IIPI was founded in 1998 to assist policy makers and creators in all parts of the world in better understanding the use of intellectual property rights as a tool of economic growth and development.
Twenty years of History
The decade of the 1990s was a period of global harmonization of national patent, trademark and copyright laws. The TRIPS Agreement (Trade Related Aspects of Intellectual Property Rights) was a key part of the final Uruguay Round of trade negotiations which resulted in the creation of the World Trade Organization in 1994. In 1996, member states of the World Intellectual Property Organization (WIPO) agreed on two new copyright treaties for the Internet age: the WIPO Copyright Treaty and the WIPO Phonograms Treaty. The TRIPS Agreement and the two WIPO treaties required most developing countries to modernize their intellectual property laws to meet new, harmonized and higher standards of protection of intellectual property rights just as global trade in technology and information content was exploding.
What We Do
For most of the last two decades, IIPI’s focus has been on providing assistance to developing countries so that they may most effectively use these internationally harmonized legal tools for their own benefit. Our programs provided training in matters such as the commercialization of publicly funded research, protecting and maximizing the benefits of traditional culture, and state of the art mechanisms for judicial resolution of IP related disputes. IIPI personnel were key participants in the creation and design of the United Nations Technology Bank for Least Developed Countries.
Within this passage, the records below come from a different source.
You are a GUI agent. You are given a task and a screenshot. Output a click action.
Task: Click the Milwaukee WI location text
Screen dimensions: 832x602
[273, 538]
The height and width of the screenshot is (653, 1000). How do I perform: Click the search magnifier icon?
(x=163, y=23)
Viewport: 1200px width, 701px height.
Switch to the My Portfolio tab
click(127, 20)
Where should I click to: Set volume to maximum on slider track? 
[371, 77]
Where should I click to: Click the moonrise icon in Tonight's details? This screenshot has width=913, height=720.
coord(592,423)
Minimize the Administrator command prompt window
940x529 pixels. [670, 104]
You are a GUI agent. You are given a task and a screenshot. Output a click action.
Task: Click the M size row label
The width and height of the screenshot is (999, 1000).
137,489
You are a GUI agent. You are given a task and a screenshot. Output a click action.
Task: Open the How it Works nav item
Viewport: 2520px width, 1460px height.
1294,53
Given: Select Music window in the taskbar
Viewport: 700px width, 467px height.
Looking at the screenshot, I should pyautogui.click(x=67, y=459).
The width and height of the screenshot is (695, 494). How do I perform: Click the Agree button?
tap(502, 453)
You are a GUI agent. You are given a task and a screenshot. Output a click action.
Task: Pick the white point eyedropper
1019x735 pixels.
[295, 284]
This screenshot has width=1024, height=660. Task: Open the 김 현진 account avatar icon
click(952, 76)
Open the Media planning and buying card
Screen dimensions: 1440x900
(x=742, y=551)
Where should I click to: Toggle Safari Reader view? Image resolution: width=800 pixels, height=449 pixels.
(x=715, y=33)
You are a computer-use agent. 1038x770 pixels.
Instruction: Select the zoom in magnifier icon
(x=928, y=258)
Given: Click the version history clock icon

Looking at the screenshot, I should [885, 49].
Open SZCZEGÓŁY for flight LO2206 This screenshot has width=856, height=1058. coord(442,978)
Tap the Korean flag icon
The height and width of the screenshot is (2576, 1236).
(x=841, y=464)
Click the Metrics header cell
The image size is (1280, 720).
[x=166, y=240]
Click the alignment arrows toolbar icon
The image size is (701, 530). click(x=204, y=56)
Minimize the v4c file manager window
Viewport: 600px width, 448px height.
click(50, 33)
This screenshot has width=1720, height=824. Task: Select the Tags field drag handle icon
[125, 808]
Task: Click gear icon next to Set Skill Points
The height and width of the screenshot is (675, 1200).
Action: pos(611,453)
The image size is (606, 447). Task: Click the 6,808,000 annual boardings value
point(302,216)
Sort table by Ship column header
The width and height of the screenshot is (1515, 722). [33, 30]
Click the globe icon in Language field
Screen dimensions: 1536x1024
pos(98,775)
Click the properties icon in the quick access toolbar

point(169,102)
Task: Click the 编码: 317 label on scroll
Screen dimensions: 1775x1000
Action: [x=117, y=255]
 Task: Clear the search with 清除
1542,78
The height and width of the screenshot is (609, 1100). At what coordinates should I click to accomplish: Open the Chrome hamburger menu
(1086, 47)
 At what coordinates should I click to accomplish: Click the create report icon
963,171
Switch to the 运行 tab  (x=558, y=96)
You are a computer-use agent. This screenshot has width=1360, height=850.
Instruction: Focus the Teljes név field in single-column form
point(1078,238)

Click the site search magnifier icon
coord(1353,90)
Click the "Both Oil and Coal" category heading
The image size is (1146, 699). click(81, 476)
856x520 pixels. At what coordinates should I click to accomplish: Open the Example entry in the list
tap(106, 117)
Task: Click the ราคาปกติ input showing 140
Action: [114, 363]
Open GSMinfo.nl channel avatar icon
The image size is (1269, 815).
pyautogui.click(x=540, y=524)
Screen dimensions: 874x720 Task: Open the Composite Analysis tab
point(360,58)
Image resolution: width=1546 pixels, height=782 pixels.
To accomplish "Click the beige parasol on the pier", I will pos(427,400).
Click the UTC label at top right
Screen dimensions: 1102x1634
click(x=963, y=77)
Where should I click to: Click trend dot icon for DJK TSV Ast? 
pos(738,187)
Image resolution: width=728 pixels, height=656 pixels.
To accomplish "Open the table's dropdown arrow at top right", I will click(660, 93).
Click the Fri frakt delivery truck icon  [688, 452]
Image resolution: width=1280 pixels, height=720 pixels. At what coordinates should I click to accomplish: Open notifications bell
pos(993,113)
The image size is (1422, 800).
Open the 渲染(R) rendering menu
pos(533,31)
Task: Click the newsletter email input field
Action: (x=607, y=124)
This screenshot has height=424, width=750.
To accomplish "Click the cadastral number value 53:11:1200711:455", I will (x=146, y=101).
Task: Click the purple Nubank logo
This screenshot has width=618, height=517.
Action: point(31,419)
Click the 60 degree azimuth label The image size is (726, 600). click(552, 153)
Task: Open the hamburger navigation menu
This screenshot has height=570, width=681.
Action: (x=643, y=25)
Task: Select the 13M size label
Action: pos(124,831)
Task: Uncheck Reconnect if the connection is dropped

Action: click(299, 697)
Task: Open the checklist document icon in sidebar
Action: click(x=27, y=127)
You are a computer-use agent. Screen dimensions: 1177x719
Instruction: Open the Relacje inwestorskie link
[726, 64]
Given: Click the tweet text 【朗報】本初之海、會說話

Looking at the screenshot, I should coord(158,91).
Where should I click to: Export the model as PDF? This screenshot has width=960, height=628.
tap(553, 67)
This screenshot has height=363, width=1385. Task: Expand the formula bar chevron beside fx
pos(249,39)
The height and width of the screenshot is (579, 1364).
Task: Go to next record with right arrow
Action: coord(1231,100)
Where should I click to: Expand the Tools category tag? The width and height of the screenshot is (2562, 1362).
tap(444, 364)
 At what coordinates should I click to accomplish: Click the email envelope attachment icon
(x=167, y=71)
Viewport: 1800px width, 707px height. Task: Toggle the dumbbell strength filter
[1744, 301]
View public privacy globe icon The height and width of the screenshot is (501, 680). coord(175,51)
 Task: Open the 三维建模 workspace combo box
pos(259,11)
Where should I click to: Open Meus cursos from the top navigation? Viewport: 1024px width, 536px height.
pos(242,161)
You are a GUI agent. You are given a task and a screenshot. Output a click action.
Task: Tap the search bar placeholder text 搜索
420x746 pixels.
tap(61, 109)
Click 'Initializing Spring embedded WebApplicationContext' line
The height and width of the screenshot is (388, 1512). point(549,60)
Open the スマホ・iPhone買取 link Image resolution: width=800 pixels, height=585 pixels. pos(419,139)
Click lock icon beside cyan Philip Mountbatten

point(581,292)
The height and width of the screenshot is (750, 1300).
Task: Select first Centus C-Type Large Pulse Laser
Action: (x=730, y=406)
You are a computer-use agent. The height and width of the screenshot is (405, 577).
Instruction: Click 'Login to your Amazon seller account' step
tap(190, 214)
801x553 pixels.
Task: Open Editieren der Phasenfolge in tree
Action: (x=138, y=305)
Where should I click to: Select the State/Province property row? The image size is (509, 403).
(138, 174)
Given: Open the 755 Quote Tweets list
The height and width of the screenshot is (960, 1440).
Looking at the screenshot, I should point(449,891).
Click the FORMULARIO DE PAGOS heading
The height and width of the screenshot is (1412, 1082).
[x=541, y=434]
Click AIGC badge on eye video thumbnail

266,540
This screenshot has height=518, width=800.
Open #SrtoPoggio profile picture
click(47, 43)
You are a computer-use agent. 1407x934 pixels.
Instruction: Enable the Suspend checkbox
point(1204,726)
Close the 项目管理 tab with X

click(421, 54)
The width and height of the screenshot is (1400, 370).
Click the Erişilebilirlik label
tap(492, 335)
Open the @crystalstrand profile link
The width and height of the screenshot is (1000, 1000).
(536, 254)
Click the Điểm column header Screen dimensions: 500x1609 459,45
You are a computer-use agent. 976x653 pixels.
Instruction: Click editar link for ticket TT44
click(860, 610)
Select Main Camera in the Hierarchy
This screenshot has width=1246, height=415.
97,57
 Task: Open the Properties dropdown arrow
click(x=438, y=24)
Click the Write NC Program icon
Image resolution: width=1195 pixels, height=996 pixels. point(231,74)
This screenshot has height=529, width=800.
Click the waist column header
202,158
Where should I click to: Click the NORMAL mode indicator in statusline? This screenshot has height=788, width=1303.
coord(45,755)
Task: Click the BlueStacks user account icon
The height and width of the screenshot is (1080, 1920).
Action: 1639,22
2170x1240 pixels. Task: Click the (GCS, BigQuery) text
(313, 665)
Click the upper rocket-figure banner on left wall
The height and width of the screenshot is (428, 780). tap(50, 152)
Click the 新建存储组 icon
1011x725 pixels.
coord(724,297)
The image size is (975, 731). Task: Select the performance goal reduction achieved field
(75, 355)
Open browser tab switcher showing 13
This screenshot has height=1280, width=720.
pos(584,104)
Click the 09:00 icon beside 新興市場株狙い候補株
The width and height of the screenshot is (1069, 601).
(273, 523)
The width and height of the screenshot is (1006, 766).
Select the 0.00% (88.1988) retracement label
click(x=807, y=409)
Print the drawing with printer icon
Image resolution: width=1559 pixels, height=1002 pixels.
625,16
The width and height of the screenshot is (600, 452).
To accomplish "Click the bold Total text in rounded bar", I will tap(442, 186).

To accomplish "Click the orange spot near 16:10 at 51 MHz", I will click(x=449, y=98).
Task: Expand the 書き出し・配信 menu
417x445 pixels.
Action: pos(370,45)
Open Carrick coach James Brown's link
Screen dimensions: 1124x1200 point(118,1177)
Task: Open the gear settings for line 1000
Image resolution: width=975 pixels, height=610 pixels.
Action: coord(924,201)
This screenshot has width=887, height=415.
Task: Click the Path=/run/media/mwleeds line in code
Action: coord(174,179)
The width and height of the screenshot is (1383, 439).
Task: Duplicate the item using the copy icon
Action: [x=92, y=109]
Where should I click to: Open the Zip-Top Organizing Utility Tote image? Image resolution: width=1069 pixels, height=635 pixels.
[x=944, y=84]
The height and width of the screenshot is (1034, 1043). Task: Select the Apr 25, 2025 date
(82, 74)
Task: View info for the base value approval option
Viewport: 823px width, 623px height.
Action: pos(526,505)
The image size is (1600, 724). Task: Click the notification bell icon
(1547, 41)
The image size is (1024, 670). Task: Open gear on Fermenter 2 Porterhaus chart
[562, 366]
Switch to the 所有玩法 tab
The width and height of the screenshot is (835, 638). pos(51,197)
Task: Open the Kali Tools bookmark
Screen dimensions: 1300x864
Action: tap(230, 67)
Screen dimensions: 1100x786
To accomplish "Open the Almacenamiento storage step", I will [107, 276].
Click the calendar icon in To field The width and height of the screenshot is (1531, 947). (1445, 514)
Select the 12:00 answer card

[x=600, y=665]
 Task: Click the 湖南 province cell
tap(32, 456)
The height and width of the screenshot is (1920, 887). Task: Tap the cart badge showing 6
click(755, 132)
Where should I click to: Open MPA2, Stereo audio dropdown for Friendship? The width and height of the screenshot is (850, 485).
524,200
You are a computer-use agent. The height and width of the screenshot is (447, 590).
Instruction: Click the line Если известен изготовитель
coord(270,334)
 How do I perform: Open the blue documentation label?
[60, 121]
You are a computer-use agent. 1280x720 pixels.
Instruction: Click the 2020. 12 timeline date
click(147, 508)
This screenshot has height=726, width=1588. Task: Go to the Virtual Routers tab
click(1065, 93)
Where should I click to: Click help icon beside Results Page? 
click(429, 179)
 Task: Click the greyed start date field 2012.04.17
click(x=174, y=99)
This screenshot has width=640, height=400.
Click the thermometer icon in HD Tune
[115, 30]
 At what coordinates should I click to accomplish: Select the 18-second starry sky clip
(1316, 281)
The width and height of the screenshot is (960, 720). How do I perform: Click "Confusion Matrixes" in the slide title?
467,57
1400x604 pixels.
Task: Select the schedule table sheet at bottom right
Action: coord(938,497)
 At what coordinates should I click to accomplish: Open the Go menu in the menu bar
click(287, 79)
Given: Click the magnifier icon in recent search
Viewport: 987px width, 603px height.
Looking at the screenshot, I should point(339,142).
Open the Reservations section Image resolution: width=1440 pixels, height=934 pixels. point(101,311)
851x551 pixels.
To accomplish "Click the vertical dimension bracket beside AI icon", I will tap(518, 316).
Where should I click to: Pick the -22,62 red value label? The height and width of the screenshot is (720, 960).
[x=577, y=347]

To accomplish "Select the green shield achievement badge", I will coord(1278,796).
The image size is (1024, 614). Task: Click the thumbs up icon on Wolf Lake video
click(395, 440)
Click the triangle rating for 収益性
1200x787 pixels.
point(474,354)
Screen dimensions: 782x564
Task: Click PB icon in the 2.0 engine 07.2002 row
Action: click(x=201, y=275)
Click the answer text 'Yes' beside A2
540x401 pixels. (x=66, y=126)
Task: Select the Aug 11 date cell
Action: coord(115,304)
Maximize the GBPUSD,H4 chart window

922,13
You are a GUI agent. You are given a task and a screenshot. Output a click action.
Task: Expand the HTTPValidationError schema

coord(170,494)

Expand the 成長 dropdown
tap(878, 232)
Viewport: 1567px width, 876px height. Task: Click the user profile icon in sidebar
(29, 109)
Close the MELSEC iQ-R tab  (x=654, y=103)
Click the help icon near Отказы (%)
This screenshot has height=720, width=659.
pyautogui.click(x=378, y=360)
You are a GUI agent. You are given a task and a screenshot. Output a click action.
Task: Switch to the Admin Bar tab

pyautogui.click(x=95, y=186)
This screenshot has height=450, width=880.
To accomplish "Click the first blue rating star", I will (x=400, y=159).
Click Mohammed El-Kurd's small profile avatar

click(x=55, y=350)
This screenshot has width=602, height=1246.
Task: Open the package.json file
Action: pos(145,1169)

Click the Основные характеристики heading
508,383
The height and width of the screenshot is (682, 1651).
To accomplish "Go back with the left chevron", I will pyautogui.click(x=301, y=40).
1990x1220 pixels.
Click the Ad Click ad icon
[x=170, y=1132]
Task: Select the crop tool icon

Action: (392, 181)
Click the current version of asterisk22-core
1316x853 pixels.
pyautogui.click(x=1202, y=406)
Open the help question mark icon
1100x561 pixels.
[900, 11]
IIPI has conducted scores of training and education programs, policy studies and “how to” guides. IIPI programs took place on five continents in more than 30 countries. For the most part, these activities relied on a roster of internationally recognized experts who offered their services through IIPI. A description of these programs and IIPI’s studies and publications can be found in the archive accessible on this website.
Our Future
IIPI’s original goals largely have been met. Most nations of the world now have modern intellectual property rights laws, and creators in those nations are active participants in global trade in the products of the mind. IIPI has now turned its attention to providing continuing education, largely utilizing the Internet, to those in both developed and developing countries who seek to understand and participate in the evolving, global intellectual property system of the 21st Century.